For local installs such as that, I use a shell-script to setup the PATH, LD_LIBRARY_PATH and MANPATH values so that I get consistent results. Without a prop like that, you will not get automatic consistent results.

Here is an old example:

#!/bin/bash
# $Id: with-ncurses,v 1.1 2006/09/02 23:04:39 tom Exp $
export LIBS="-lncursesw"
for prefix in \
        /usr/local/ncurses6
do
        test  -f $prefix/lib/libncursesw.so && break
        test  -f $prefix/lib/libncursesw.a  && break
done

if [ -d $prefix/include/ncursesw ] ; then
        export CPPFLAGS="-I$prefix/include/ncursesw $CPPFLAGS"
        if [ $prefix != /usr ] ; then
                export CPPFLAGS="-I$prefix/include $CPPFLAGS"
        fi
fi

if [ $prefix != /usr ] ; then
        export PATH=`newpath -bd $prefix/bin`
        export LD_LIBRARY_PATH=`newpath -n LD_LIBRARY_PATH -bd $prefix/lib`
        export LIBS="-L$prefix/lib $LIBS"
        # this doesn't work for db30:
        # export LIBS="-static -L$prefix/lib $LIBS -shared"
fi

case `partition` in
rh*|md*)
        export MANPATH=$prefix/man:`manpath`
        ;;
*)
        export MANPATH=$prefix/man:`manpath -q`
        ;;
esac
eval $*

Making scripts like that portable is a problem, since there are no standards for the way MANPATH is used. But you can adapt things like that for specific systems.

The script, by the way, uses newpath to modify those variables and avoid duplicates.

Thomas Dickey
  • 76,765
  • Thanks for mentioning LD_LIBRARY_PATH and providing your script, which I will try to adapt to my system. – user001 May 06 '16 at 23:46
1

2. You almost have it.  man -w sort shows you where it gets the man page for sort.

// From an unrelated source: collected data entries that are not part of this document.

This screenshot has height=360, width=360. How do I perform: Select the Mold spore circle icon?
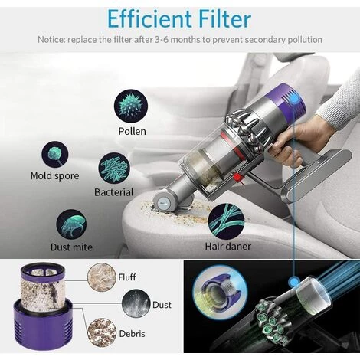coord(56,155)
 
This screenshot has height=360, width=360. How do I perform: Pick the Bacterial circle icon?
coord(113,168)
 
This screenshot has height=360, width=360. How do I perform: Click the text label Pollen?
coord(132,131)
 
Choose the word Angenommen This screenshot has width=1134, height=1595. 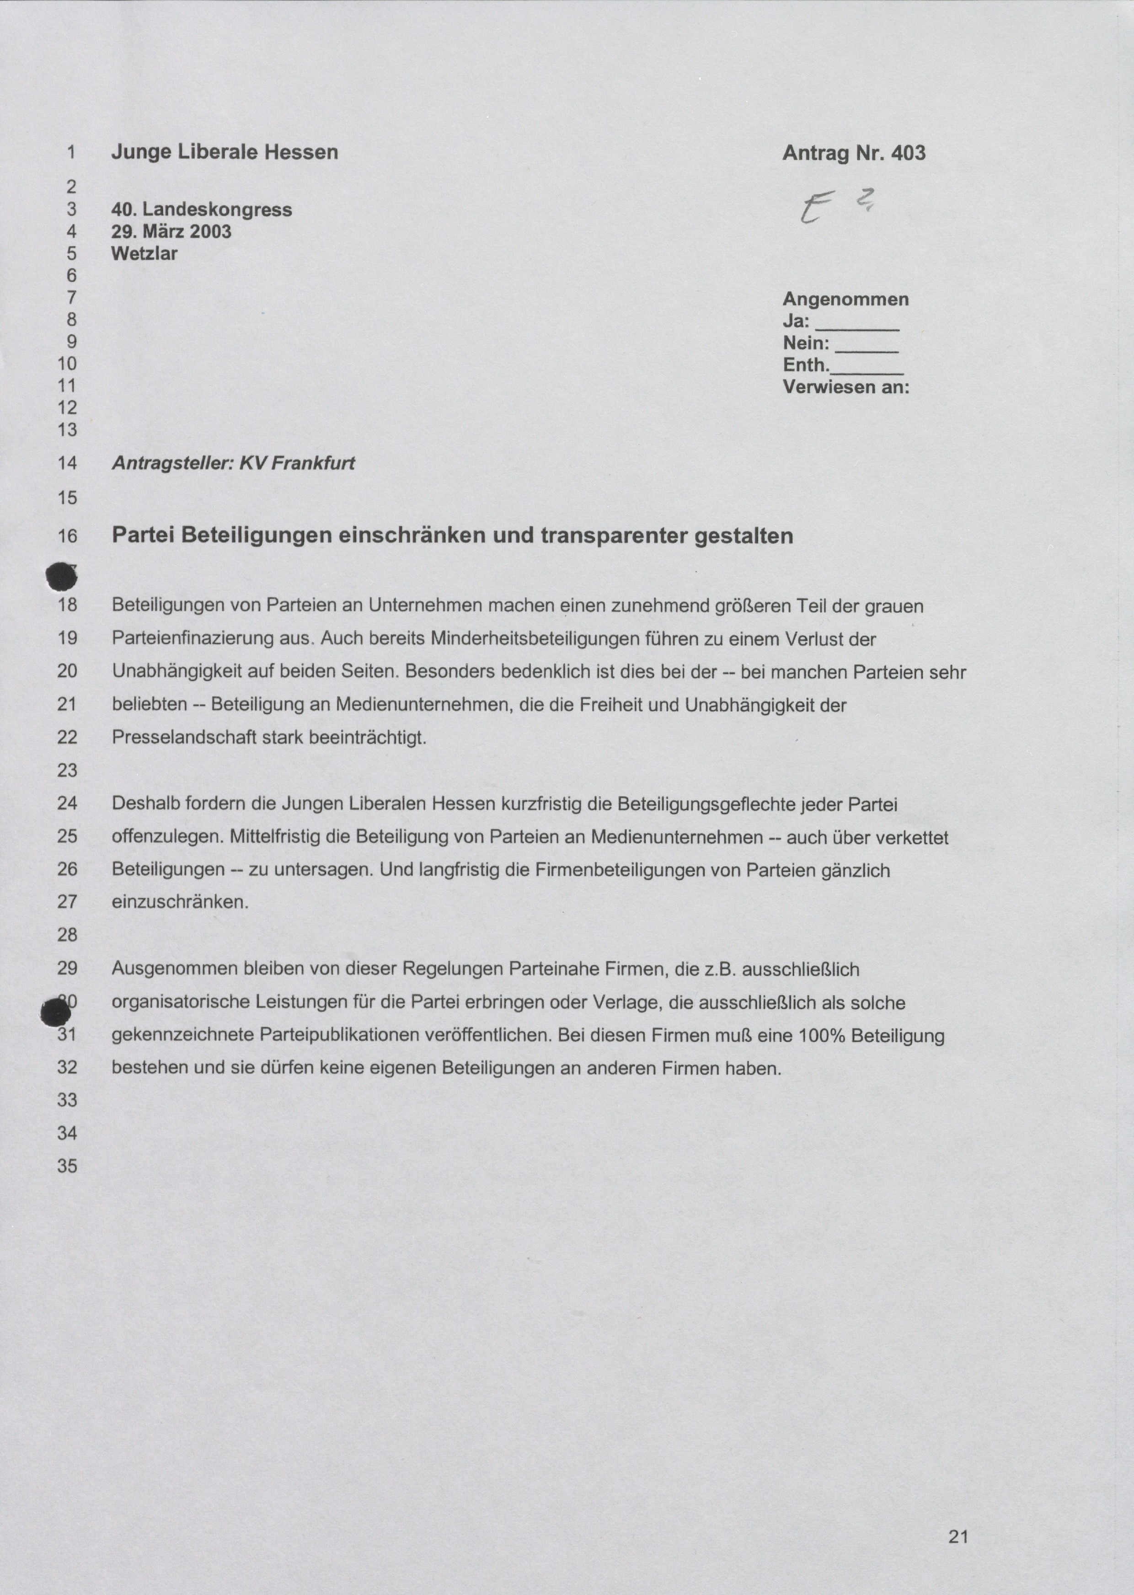845,299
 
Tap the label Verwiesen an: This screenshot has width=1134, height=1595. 845,386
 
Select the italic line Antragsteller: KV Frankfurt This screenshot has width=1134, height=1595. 233,462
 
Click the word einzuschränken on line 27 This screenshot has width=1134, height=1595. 179,902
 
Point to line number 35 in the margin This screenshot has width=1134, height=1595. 67,1166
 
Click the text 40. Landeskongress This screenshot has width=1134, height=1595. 201,209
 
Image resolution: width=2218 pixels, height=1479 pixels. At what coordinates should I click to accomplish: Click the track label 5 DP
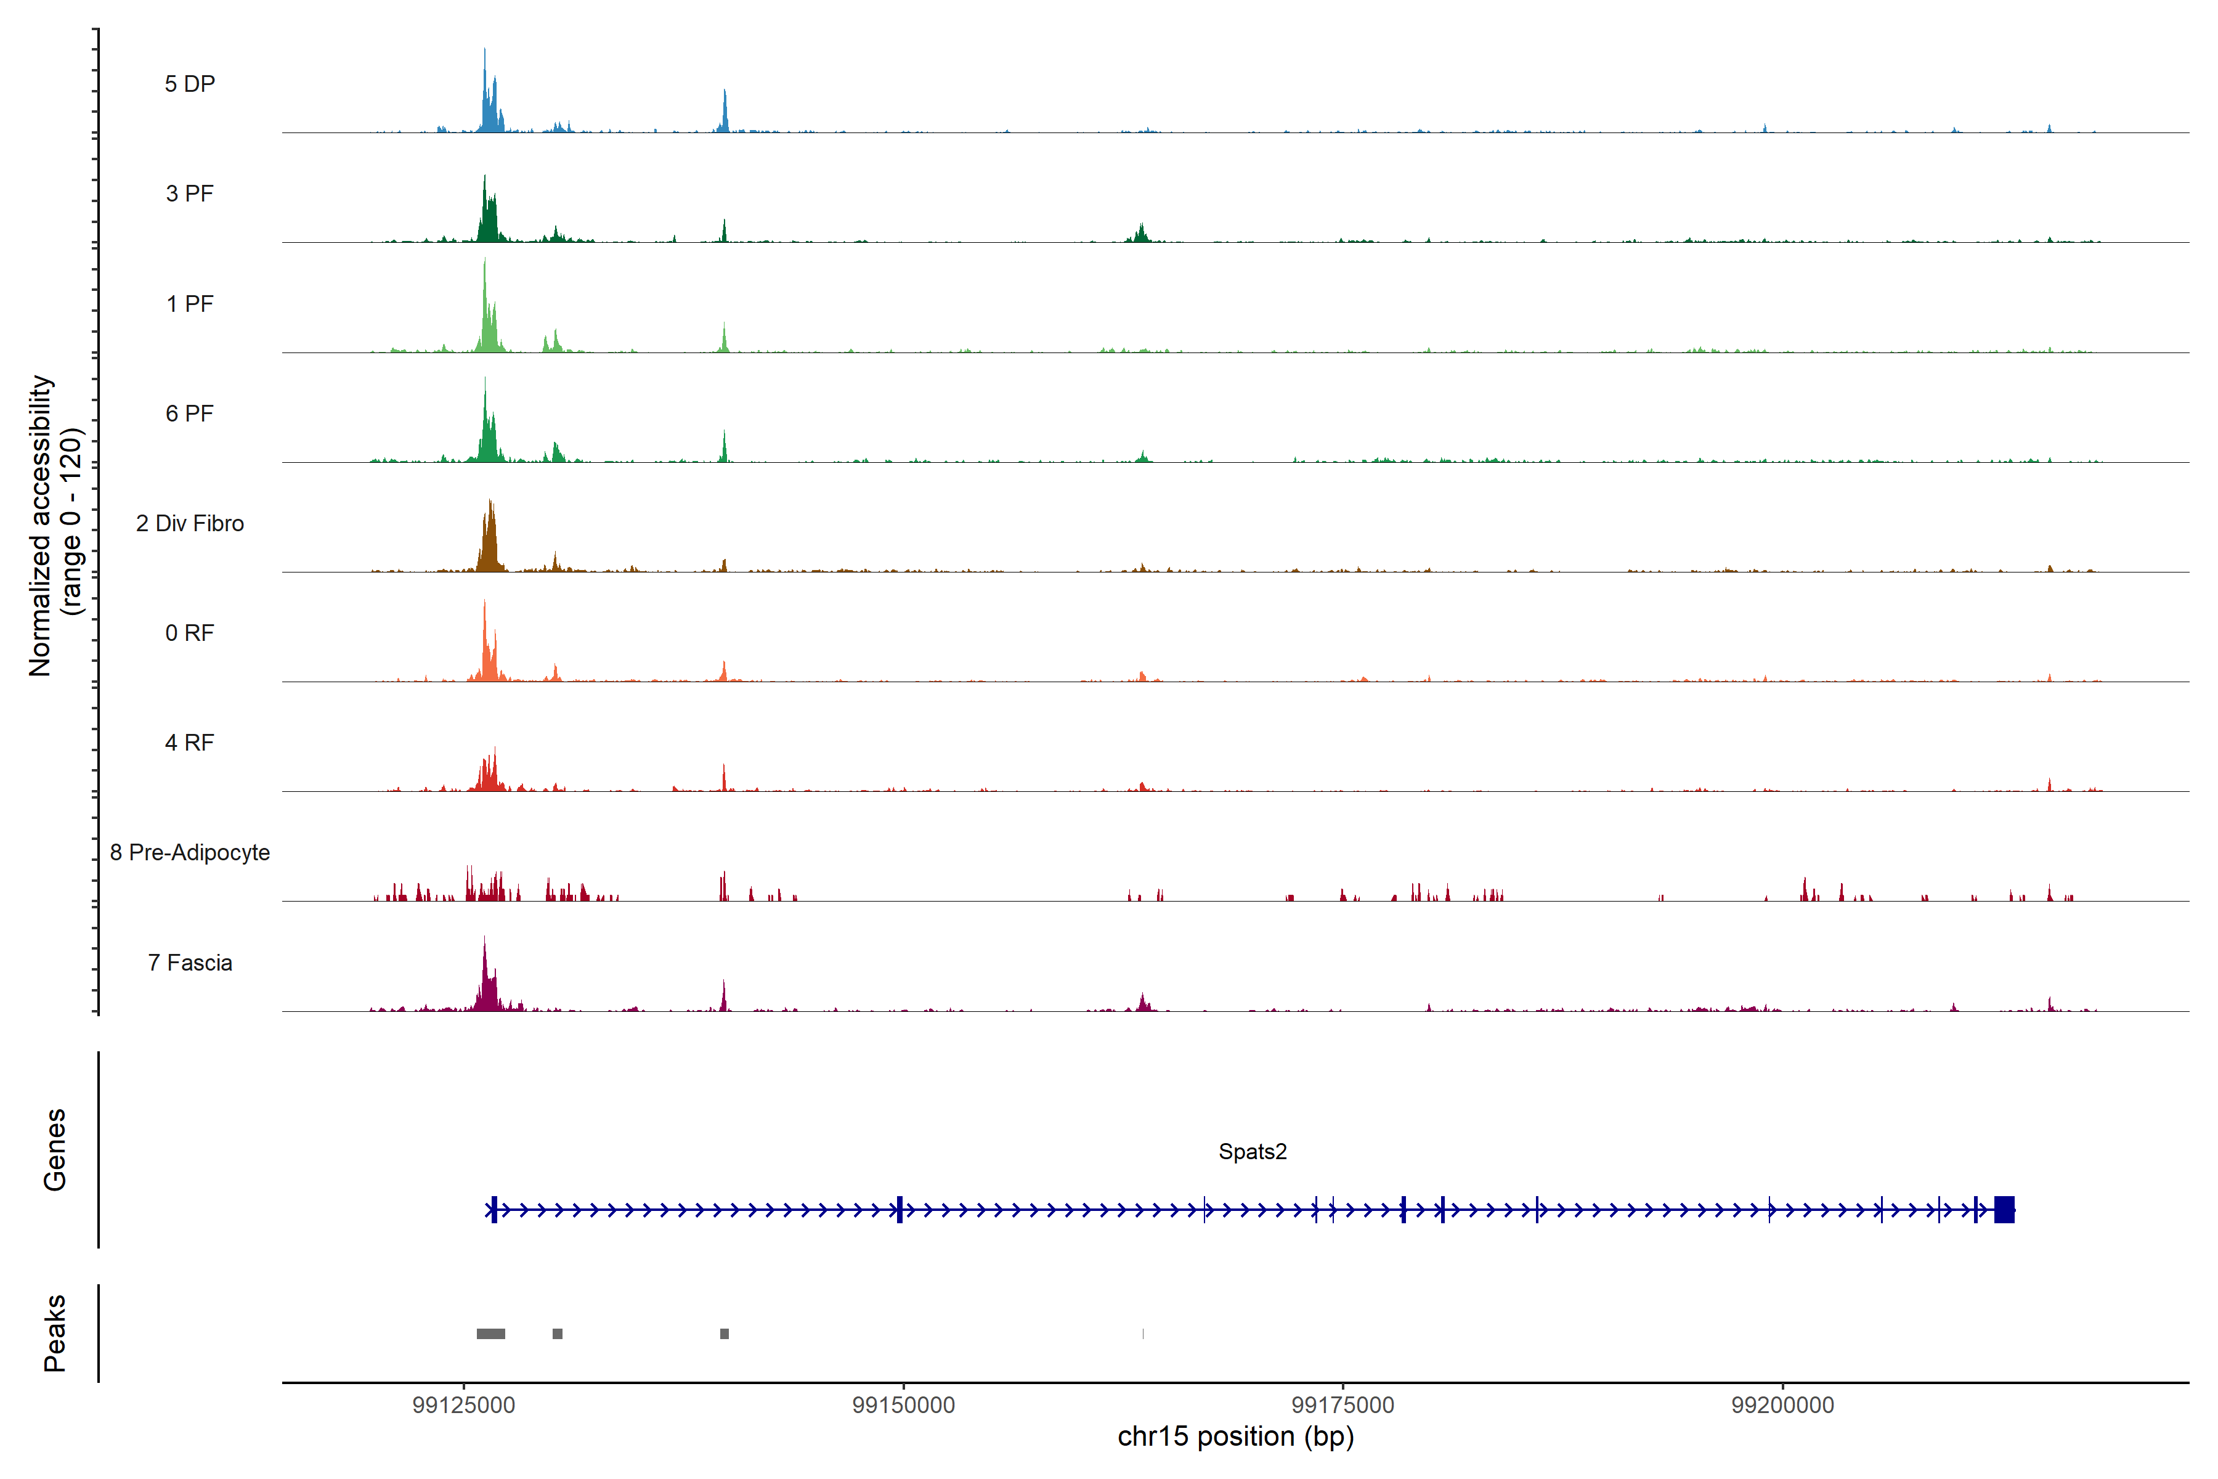click(190, 84)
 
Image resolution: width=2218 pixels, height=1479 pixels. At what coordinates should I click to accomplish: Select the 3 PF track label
click(190, 194)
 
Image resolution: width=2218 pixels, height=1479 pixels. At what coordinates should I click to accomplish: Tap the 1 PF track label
click(190, 304)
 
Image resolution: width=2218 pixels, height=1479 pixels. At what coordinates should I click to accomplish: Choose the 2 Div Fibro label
click(190, 523)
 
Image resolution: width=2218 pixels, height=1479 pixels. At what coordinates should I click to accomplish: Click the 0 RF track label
click(190, 633)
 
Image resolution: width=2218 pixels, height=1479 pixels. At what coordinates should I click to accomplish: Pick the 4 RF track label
click(190, 743)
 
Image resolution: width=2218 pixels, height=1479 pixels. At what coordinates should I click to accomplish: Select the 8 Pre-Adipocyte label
click(190, 853)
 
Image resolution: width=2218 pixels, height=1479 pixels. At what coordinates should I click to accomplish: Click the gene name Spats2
click(1253, 1152)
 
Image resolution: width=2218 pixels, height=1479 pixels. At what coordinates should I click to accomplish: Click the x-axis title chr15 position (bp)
click(1235, 1436)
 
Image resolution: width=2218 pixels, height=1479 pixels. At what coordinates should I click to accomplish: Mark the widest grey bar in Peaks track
click(490, 1334)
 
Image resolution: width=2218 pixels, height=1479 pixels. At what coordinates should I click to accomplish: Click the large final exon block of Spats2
click(2004, 1209)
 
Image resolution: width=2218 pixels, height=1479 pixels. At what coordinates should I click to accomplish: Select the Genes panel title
click(55, 1150)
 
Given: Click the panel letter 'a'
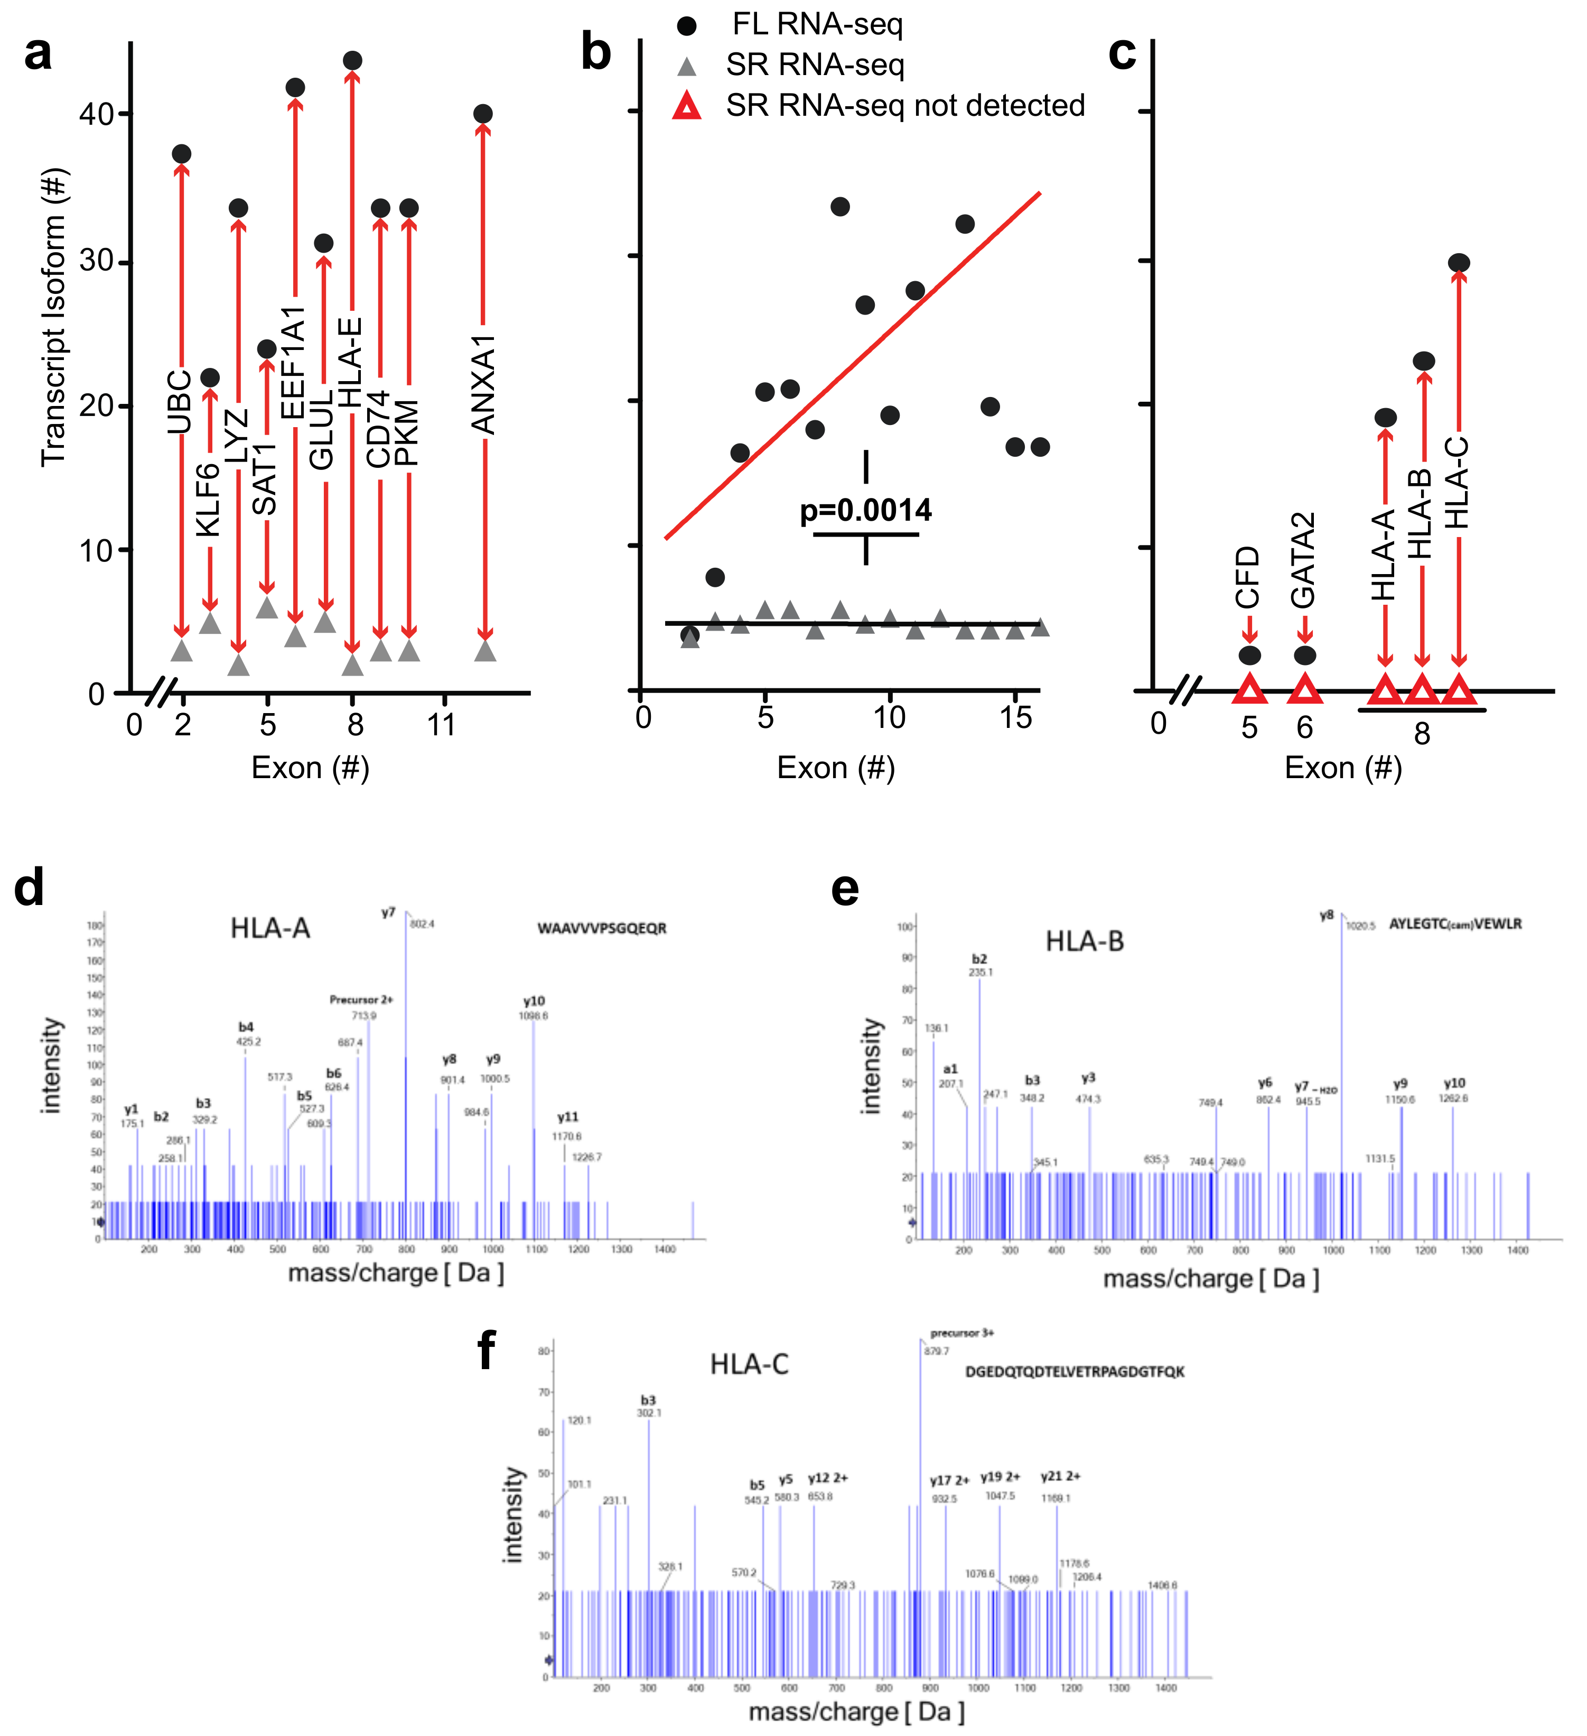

1 & 3. Probably not, since man pages can be anywhere.
3. You can do a brute-force search:

find / -name "sort.1*"
  • Thanks, I didn't know about man -w. That's exactly what I wanted for #2. I was worried that what you said about 1 & 3 would be true. I also used find to find the man pages for the relevant version of sort. – user001 May 07 '16 at 02:18
1

Add the following to your ~/.bashrc or ~/.profile:

export MANPATH="$HOME/coreutils-8.25/share/man:$(manpath)"

This will put your man page tree in $MANPATH first, before the default MANPATH (as supplied by the manpath command)

cas
  • 78,579
1

Assuming that you put your man pages next to your executables (i.e. executables in /somewhere/bin, man pages in /somewhere/man/manSECTION), and you're using a man implementation with a manpath command, such as most Linux systems and FreeBSD and OS X, just run manpath. It constructs a MANPATH variable that's parallel to your `PATH.